# WHAT TO DO:
Every line of the material is to be reproduced verbatim.

# STUDY MATERIAL:

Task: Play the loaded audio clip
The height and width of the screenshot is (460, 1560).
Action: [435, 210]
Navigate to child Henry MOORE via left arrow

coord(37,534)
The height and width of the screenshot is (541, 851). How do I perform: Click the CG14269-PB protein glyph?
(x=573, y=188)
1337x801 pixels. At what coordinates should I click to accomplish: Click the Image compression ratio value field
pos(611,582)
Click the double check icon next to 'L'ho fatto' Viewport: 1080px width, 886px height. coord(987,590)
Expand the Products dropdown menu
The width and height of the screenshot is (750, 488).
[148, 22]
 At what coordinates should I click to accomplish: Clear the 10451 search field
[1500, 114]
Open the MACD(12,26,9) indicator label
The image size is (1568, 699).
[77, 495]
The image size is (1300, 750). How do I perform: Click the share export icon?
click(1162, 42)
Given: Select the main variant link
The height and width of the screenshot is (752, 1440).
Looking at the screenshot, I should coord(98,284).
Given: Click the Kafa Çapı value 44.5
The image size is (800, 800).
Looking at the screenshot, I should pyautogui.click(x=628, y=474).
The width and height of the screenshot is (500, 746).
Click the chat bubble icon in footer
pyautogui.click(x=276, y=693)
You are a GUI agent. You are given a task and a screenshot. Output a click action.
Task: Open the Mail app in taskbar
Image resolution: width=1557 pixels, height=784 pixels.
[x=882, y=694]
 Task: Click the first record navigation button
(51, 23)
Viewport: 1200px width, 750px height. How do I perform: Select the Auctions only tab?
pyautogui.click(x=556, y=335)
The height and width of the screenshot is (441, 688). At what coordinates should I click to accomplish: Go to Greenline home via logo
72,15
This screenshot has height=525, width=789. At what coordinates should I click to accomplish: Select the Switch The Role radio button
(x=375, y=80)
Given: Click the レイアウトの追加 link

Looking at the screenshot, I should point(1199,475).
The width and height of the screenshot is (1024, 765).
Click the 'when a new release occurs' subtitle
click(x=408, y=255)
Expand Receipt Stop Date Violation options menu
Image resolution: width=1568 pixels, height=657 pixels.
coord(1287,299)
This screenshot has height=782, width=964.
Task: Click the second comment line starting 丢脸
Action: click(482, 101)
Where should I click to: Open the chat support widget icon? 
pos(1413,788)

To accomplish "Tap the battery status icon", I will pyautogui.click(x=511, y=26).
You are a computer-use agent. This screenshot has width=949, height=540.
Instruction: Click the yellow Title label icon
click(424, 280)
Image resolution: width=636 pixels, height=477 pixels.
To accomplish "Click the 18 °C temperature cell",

# RESULT OF THIS EXERCISE:
Task: Play the loaded audio clip
The height and width of the screenshot is (460, 1560).
Action: [435, 210]
Navigate to child Henry MOORE via left arrow

coord(37,534)
The height and width of the screenshot is (541, 851). How do I perform: Click the CG14269-PB protein glyph?
(x=573, y=188)
1337x801 pixels. At what coordinates should I click to accomplish: Click the Image compression ratio value field
pos(611,582)
Click the double check icon next to 'L'ho fatto' Viewport: 1080px width, 886px height. coord(987,590)
Expand the Products dropdown menu
The width and height of the screenshot is (750, 488).
[148, 22]
 At what coordinates should I click to accomplish: Clear the 10451 search field
[1500, 114]
Open the MACD(12,26,9) indicator label
The image size is (1568, 699).
[77, 495]
The image size is (1300, 750). How do I perform: Click the share export icon?
click(1162, 42)
Given: Select the main variant link
The height and width of the screenshot is (752, 1440).
Looking at the screenshot, I should coord(98,284).
Given: Click the Kafa Çapı value 44.5
The image size is (800, 800).
Looking at the screenshot, I should pyautogui.click(x=628, y=474).
The width and height of the screenshot is (500, 746).
Click the chat bubble icon in footer
pyautogui.click(x=276, y=693)
You are a GUI agent. You are given a task and a screenshot. Output a click action.
Task: Open the Mail app in taskbar
Image resolution: width=1557 pixels, height=784 pixels.
[x=882, y=694]
 Task: Click the first record navigation button
(51, 23)
Viewport: 1200px width, 750px height. How do I perform: Select the Auctions only tab?
pyautogui.click(x=556, y=335)
The height and width of the screenshot is (441, 688). At what coordinates should I click to accomplish: Go to Greenline home via logo
72,15
This screenshot has height=525, width=789. At what coordinates should I click to accomplish: Select the Switch The Role radio button
(x=375, y=80)
Given: Click the レイアウトの追加 link

Looking at the screenshot, I should point(1199,475).
The width and height of the screenshot is (1024, 765).
Click the 'when a new release occurs' subtitle
click(x=408, y=255)
Expand Receipt Stop Date Violation options menu
Image resolution: width=1568 pixels, height=657 pixels.
coord(1287,299)
This screenshot has height=782, width=964.
Task: Click the second comment line starting 丢脸
Action: click(482, 101)
Where should I click to: Open the chat support widget icon? 
pos(1413,788)

To accomplish "Tap the battery status icon", I will pyautogui.click(x=511, y=26).
You are a computer-use agent. This screenshot has width=949, height=540.
Instruction: Click the yellow Title label icon
click(424, 280)
Image resolution: width=636 pixels, height=477 pixels.
To accomplish "Click the 18 °C temperature cell",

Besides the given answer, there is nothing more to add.